The correspondence principle
According to Glanville Williams, correspondence, as illustrated by crimes such as criminal damage, battery and causing grievous bodily harm with intent, is a subjectivist ideal. Many crimes breach this principle. Murder requires either an intention to kill or an intention ‘merely’ to cause grievous bodily harm, and unlawful act manslaughter can be committed with the mere intent to commit a battery, for example. Horder attempts to explain this divergence with his ‘proximity principle’ which stressed moral fault.
Crimes of negligence
Some offences use an objective mens rea as opposed to a subjective mens rea, arguably removing the requirement of a state of mind altogether. Rape is a good example of this; a jury is only asked to decide objectively whether the defendant had a reasonable belief of consent; what the defendant actually believed at the time is irrelevant. This is in line with B v DPP , where Lord Nicholls stated that the more serious an offence is, the more there is a presumption of the defendant’s guilty mind.
Fortunately, there is one caveat to most objectively judged mentes reae: a requirement that the defendant was able to perceive a relevant risk. Often, it is said that an objective mens rea test should take into account the surrounding ‘circumstances’, in an attempt to circumvent the disadvantage a defendant is put at. In R v G , two boys were not convicted of causing criminal damage as they were unable to perceive the risk of the damage being caused. Unfortunately, R v B  left open what scope ‘circumstances’ has, leaving the test quite uncertain.

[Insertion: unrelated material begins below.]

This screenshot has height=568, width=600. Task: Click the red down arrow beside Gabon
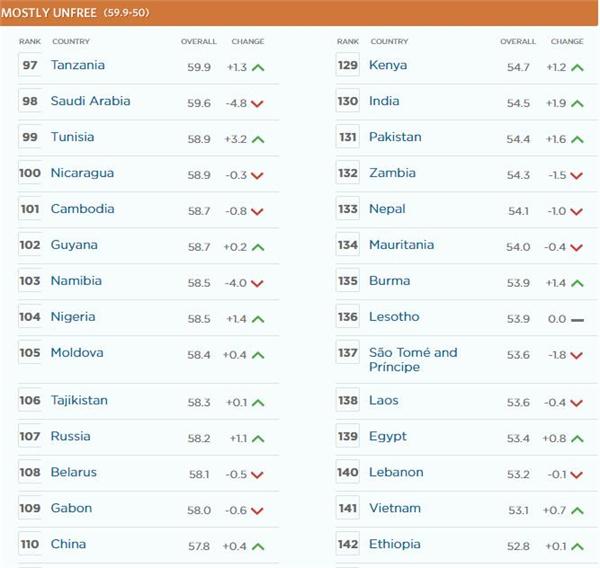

DPP v Morgan ‘s subject test of consent in sexual offences was replaced by an objective test in the Sexual Offences Act 2003, however, the case has been applied in other contexts. The Queen v Beckford , for example, provided that self-defence should be purely subjective judged. R v Caldwell  has now also been overruled, but in the opposite way, by R v G , replacing an objective test of recklessness with a subjective one.

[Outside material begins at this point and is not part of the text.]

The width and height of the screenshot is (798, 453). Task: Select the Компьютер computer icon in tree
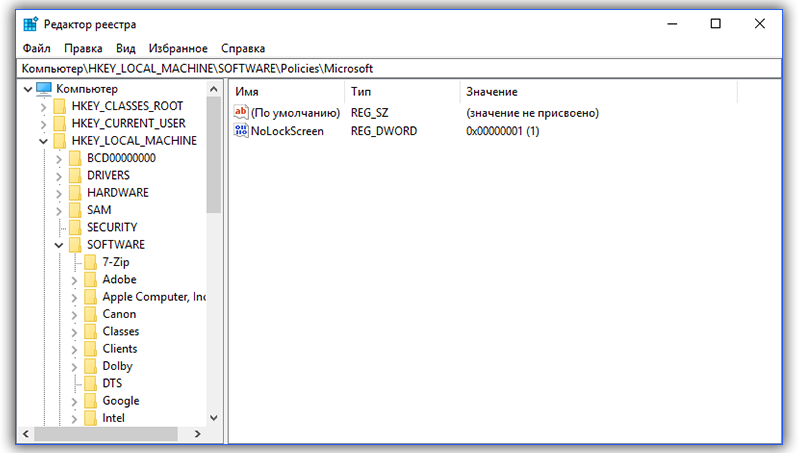[x=44, y=88]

Unless a lack of mens rea is intended by Parliament, courts will read in mentes reae into offence. Sweet v Parsley  is a good example of this. This is despite the fact that strict liability offences were originally developed by judges. Strict liability, as can be seen in R v G  (a different case to R v G ), often reverses the rule of presumed innocence until proven guilty, but the ECHR said in Salabiaku v France  that it would not interfere with national laws of strict liability.

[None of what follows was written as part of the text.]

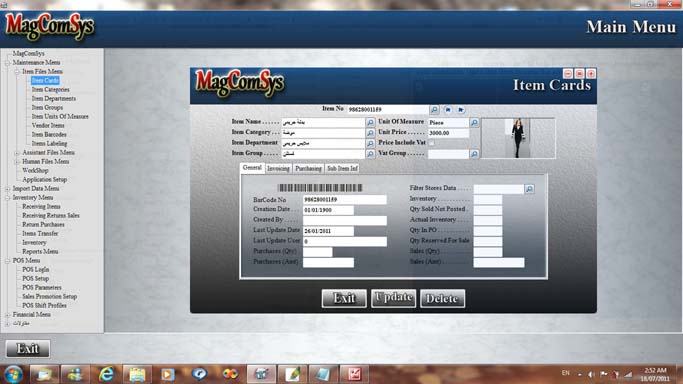Click the Vat Group lookup icon
Viewport: 683px width, 384px height.
pos(474,154)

The leading case on strict liability is Gammon v A-G of Hong Kong , where the Privy Council stressed that a presumption of innocence may only be displaced if there is a social concern such as public safety. In true crimes, the presumption should push the other way, towards a mens rea requirement, although the definition of a true crime is undefined and it seems false to advocate fairness where the defendant received a 3 year prison sentence via a strict liability offence.
Strict liability and offences with a mens rea requirement are opposites. Simester and Sullivan perhaps adequately summarised that negligence is a good half-way house: objectivity in the circumstances. However, Sweet v Parsley  rejected this suggestion.